Time has come to one of the most iconic Indian spy-stories, Ankhen, another movies taking a lot of inspiration from James Bond, but maybe mostly succeeds to be a patriotic mishmash of drama, action and songs. I guess Ankhen is one of those movies that might be better in memory than in real life, because one of the few things that survived from its initial release is the action scenes and the gorgeous sixties cinematography. The rest is very uneven, to a degree it took me three days to watch the whole movie. Is it so bad? Absolutely not, it’s just the pacing that could have been better – and shorter songs.
Terrorist attacks kills a lot of people in India and soon we get to know that a terrorist group is responsible for making every demonstration, every radical movement even worse with planting bombs and attacking the Indian government pretending to be Indian. A concerned group of private citizens take upon them to defend the borders of India, but also do some spying in Beirut, Lebanon. When one of them is killed – or is he? – master-spy Sunil (Dharmendra) travels to Beirut to try to uncover who the killers are and what they want. The evil mastermind this time is Doctor X, complete with a monocle and an endless hate for the proud Indian people! He has built a secret underground base outside one of the big cities, and there preparing all the terrorist attacks! Will Sunil and his friends stop him, or are they all… doomed?
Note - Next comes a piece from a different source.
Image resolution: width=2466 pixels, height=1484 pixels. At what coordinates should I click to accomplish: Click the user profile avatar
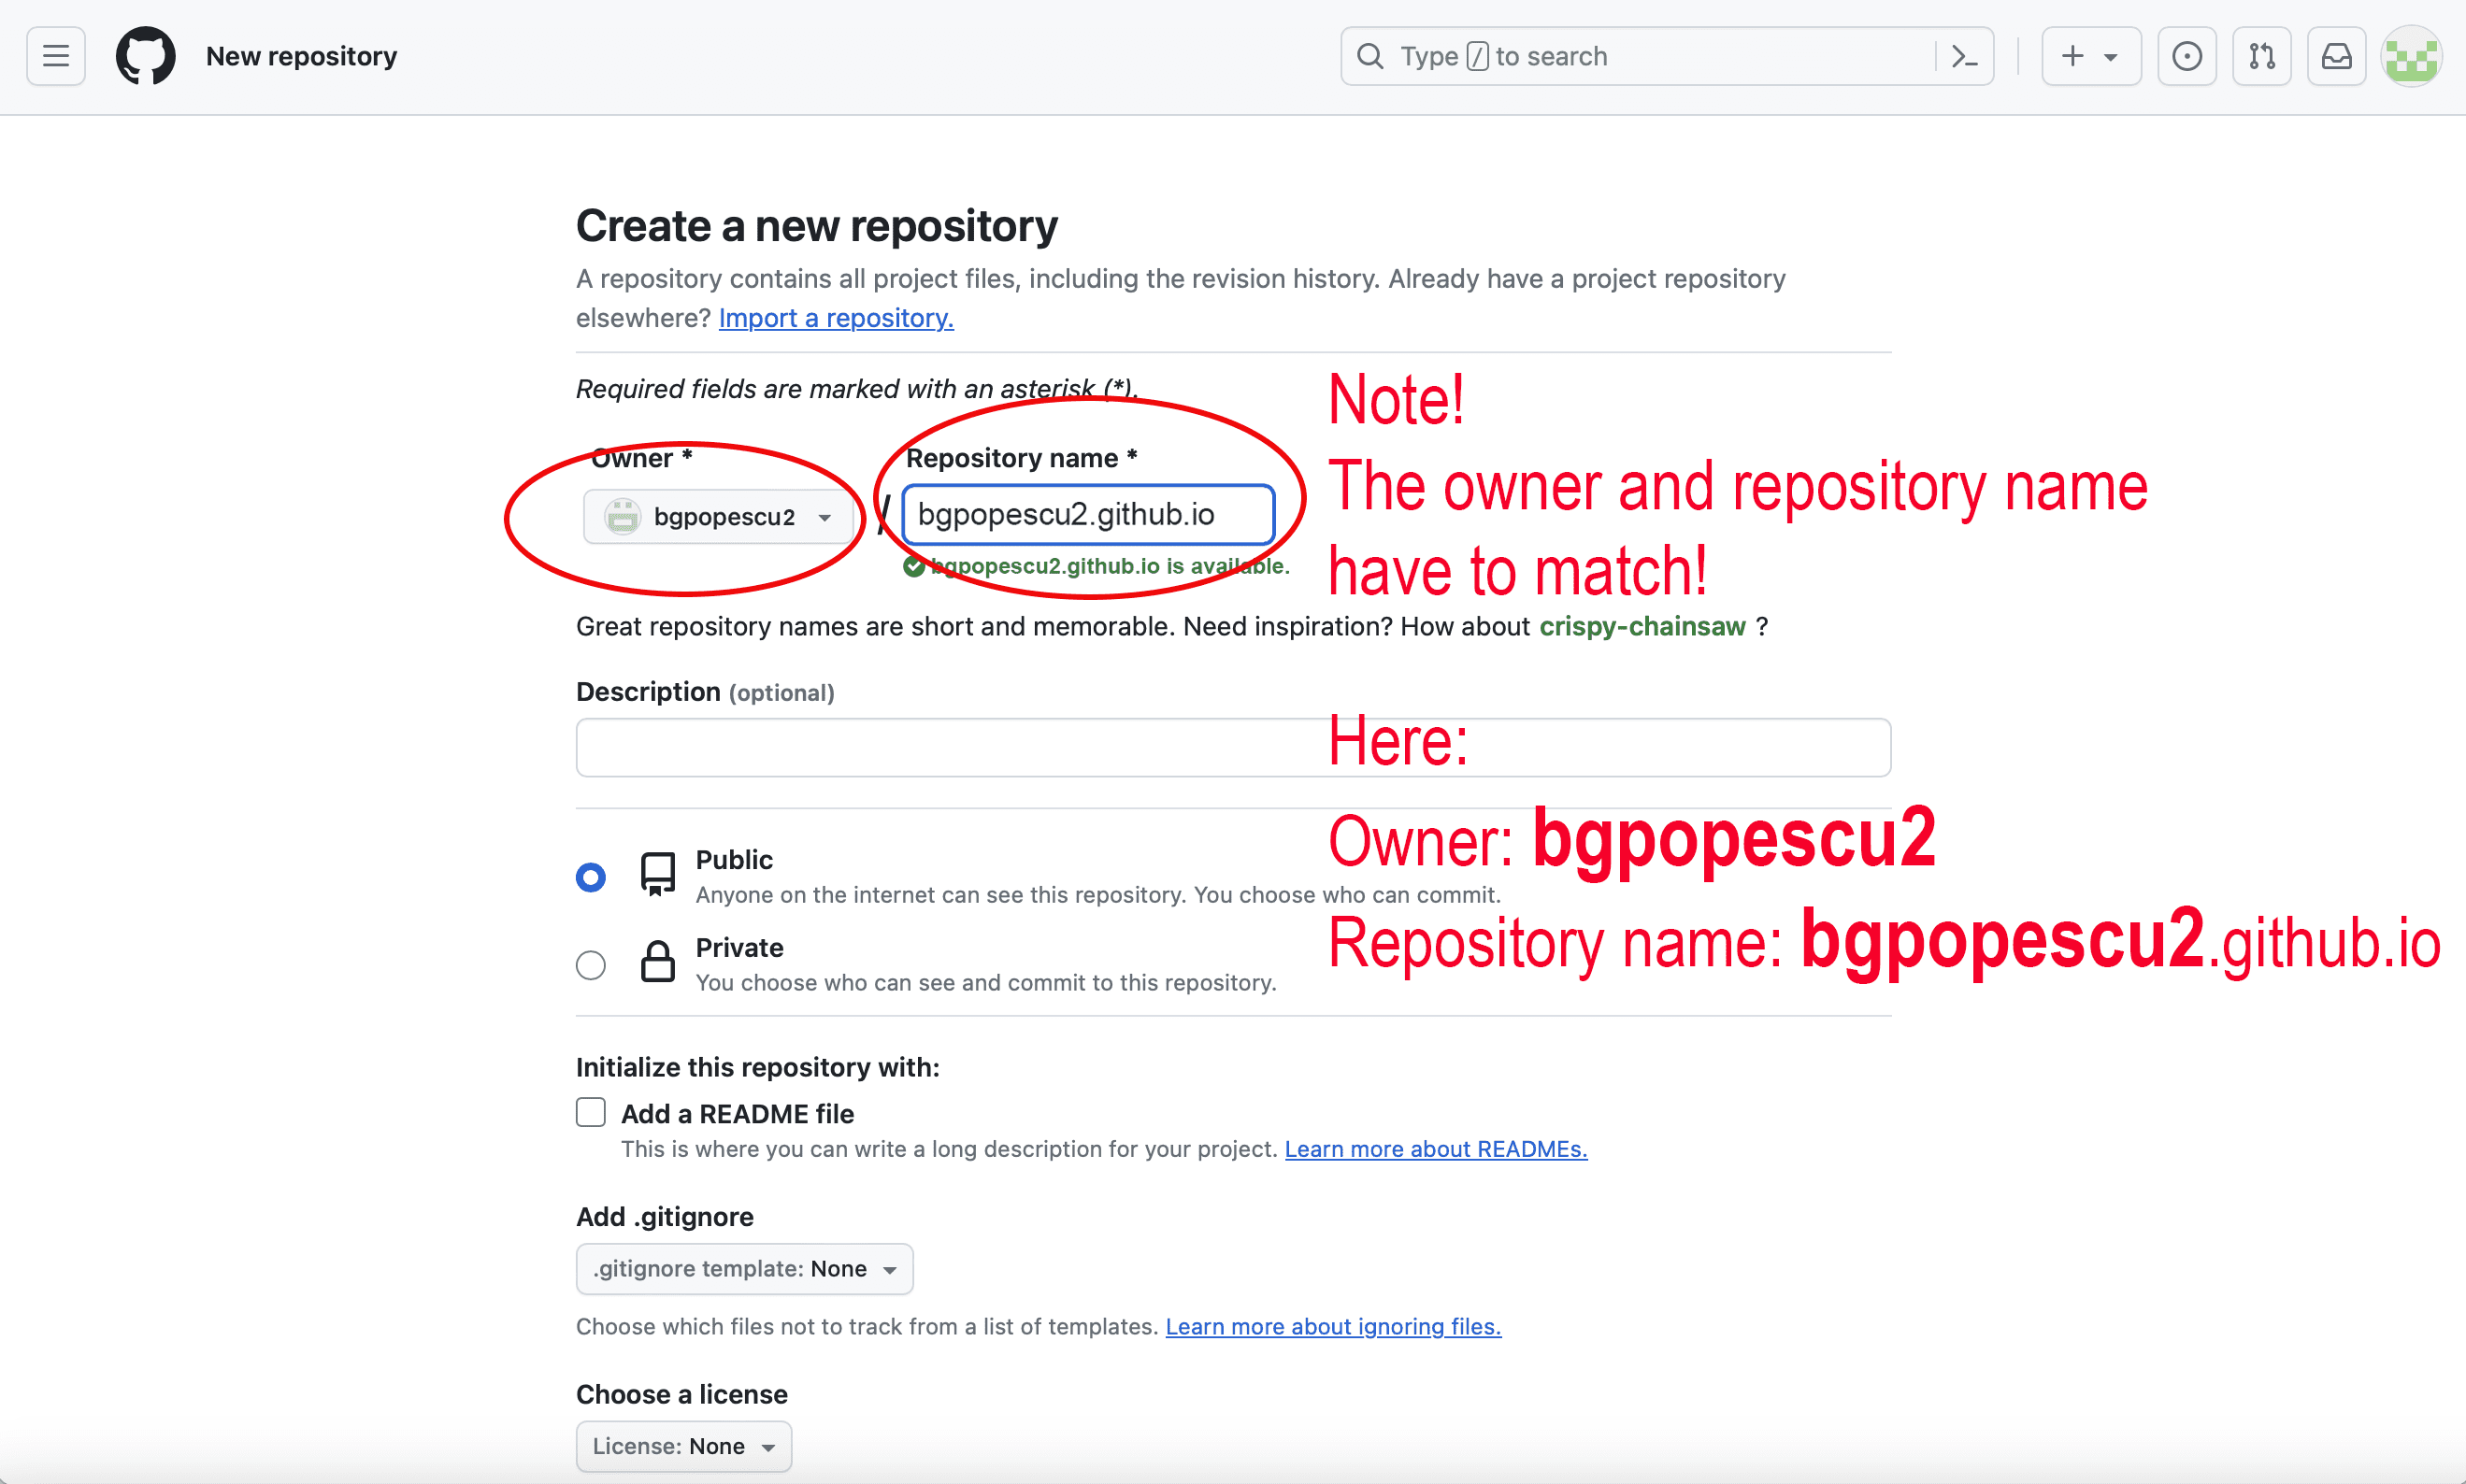click(x=2411, y=56)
I can start with some whining. Ankhen is way to long for the story it tries to tell. Or let me correct myself directly, it has way to few twists, turns and action scenes for it’s nearly three hour running time. Compared with Shaan or Bond 303, its quiet slow and focuses mostly on Sunil walking around looking cool (nothing wrong with that really), some bad comedy and scenes of happy families doing stuff together. The songs are also way to long and all except the night club act is badly executed and very stiff and slow.
The story kinda picks ups when the little son of the sister of Sunil gets kidnapped by Doctor X and his cohorts and is placed in a room with moving spiked walls, always threatening to crush him! That’s poetry!
What’s more fun is the action, as usual. There’s a couple of very Jackie Chan-esque stunts when people are falling down and probably hurting themselves quite badly, a couple of fun and quite acrobatic fist fights and no less than three nice miniature sets getting blown to pieces in true Godzilla-style. The acting from the bad guys is over-the-top, and a lot more fun than the stiff hero-cast. Jeevan, who plays Doctor X, is in full scene-chewing mode and have a lot of fun with a character that is boring written. But best of them all is Indias wicked stepmother number 1, legendary Lalita Pawar, who plays the evil doctors henchwoman. The first half of the movie she’s a zombie-like psychopath, but goes into fantastic performance when she’s pretending to be an aunt of one of the good guys (they have never seen each other before, therefore he don’t recognize her as an imposter) and she completely transform herself into a hysterical, Krishna-mumbling old psycho-lady. Pure brilliance! She started her career as a nine year old in 1928 and died in 1998, what a career!
Ankhen is far from the best Indian movie I’ve seen, but it still worth watching for the action and great sets – and because of dear old Lalita of course. I have the DVD from Shanti Enterprises, and it’s a good looking fullscreen version with fully working English subtitles.